### Given data
++++++++++++++++++++
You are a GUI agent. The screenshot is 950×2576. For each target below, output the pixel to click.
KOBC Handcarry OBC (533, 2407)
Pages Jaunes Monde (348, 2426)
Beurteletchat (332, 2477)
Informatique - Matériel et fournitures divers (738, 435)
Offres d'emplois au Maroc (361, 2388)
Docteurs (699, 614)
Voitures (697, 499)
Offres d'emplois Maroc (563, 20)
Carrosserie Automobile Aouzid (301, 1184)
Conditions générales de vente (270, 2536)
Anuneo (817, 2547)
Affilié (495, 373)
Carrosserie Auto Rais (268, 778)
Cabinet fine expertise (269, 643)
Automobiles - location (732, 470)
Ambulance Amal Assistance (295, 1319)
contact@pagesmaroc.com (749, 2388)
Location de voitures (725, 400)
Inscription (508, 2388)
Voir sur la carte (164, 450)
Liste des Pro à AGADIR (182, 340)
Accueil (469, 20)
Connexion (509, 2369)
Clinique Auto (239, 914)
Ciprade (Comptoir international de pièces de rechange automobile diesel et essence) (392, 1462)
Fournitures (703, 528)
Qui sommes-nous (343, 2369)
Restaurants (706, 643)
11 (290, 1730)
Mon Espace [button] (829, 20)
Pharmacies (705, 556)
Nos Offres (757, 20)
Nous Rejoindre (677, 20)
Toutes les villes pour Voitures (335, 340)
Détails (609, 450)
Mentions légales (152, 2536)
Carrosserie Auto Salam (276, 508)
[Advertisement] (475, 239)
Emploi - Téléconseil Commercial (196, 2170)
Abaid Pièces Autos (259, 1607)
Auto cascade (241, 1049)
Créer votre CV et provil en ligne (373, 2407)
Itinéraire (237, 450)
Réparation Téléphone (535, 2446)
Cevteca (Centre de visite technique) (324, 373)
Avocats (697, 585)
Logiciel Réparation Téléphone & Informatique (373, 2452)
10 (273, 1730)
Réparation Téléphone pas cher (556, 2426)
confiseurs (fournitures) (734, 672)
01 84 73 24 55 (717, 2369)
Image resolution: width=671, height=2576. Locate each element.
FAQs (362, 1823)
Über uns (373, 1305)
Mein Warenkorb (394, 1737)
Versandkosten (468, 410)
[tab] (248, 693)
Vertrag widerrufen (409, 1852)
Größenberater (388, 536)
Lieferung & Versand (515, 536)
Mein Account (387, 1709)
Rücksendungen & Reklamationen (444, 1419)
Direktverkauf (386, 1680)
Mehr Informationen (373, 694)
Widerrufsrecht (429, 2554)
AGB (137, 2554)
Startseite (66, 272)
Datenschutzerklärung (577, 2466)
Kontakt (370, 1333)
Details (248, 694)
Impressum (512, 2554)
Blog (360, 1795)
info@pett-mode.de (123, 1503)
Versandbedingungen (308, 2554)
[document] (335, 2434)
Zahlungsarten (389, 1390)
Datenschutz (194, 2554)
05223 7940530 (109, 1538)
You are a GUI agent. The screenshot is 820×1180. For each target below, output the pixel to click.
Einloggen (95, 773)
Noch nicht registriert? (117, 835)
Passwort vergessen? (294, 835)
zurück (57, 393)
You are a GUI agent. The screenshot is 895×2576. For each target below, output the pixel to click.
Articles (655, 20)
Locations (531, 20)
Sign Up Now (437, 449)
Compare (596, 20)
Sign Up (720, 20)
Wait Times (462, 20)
++++++++++++++++++++
Reproduce every entry above so that each one matches its source exactly.

### Written reply
You are a GUI agent. The screenshot is 950×2576. For each target below, output the pixel to click.
KOBC Handcarry OBC (533, 2407)
Pages Jaunes Monde (348, 2426)
Beurteletchat (332, 2477)
Informatique - Matériel et fournitures divers (738, 435)
Offres d'emplois au Maroc (361, 2388)
Docteurs (699, 614)
Voitures (697, 499)
Offres d'emplois Maroc (563, 20)
Carrosserie Automobile Aouzid (301, 1184)
Conditions générales de vente (270, 2536)
Anuneo (817, 2547)
Affilié (495, 373)
Carrosserie Auto Rais (268, 778)
Cabinet fine expertise (269, 643)
Automobiles - location (732, 470)
Ambulance Amal Assistance (295, 1319)
contact@pagesmaroc.com (749, 2388)
Location de voitures (725, 400)
Inscription (508, 2388)
Voir sur la carte (164, 450)
Liste des Pro à AGADIR (182, 340)
Accueil (469, 20)
Connexion (509, 2369)
Clinique Auto (239, 914)
Ciprade (Comptoir international de pièces de rechange automobile diesel et essence) (392, 1462)
Fournitures (703, 528)
Qui sommes-nous (343, 2369)
Restaurants (706, 643)
11 (290, 1730)
Mon Espace [button] (829, 20)
Pharmacies (705, 556)
Nos Offres (757, 20)
Nous Rejoindre (677, 20)
Toutes les villes pour Voitures (335, 340)
Détails (609, 450)
Mentions légales (152, 2536)
Carrosserie Auto Salam (276, 508)
[Advertisement] (475, 239)
Emploi - Téléconseil Commercial (196, 2170)
Abaid Pièces Autos (259, 1607)
Auto cascade (241, 1049)
Créer votre CV et provil en ligne (373, 2407)
Itinéraire (237, 450)
Réparation Téléphone (535, 2446)
Cevteca (Centre de visite technique) (324, 373)
Avocats (697, 585)
Logiciel Réparation Téléphone & Informatique (373, 2452)
10 (273, 1730)
Réparation Téléphone pas cher (556, 2426)
confiseurs (fournitures) (734, 672)
01 84 73 24 55 (717, 2369)
Image resolution: width=671, height=2576. Locate each element.
FAQs (362, 1823)
Über uns (373, 1305)
Mein Warenkorb (394, 1737)
Versandkosten (468, 410)
[tab] (248, 693)
Vertrag widerrufen (409, 1852)
Größenberater (388, 536)
Lieferung & Versand (515, 536)
Mein Account (387, 1709)
Rücksendungen & Reklamationen (444, 1419)
Direktverkauf (386, 1680)
Mehr Informationen (373, 694)
Widerrufsrecht (429, 2554)
AGB (137, 2554)
Startseite (66, 272)
Datenschutzerklärung (577, 2466)
Kontakt (370, 1333)
Details (248, 694)
Impressum (512, 2554)
Blog (360, 1795)
info@pett-mode.de (123, 1503)
Versandbedingungen (308, 2554)
[document] (335, 2434)
Zahlungsarten (389, 1390)
Datenschutz (194, 2554)
05223 7940530 (109, 1538)
You are a GUI agent. The screenshot is 820×1180. For each target below, output the pixel to click.
Einloggen (95, 773)
Noch nicht registriert? (117, 835)
Passwort vergessen? (294, 835)
zurück (57, 393)
You are a GUI agent. The screenshot is 895×2576. For each target below, output the pixel to click.
Articles (655, 20)
Locations (531, 20)
Sign Up Now (437, 449)
Compare (596, 20)
Sign Up (720, 20)
Wait Times (462, 20)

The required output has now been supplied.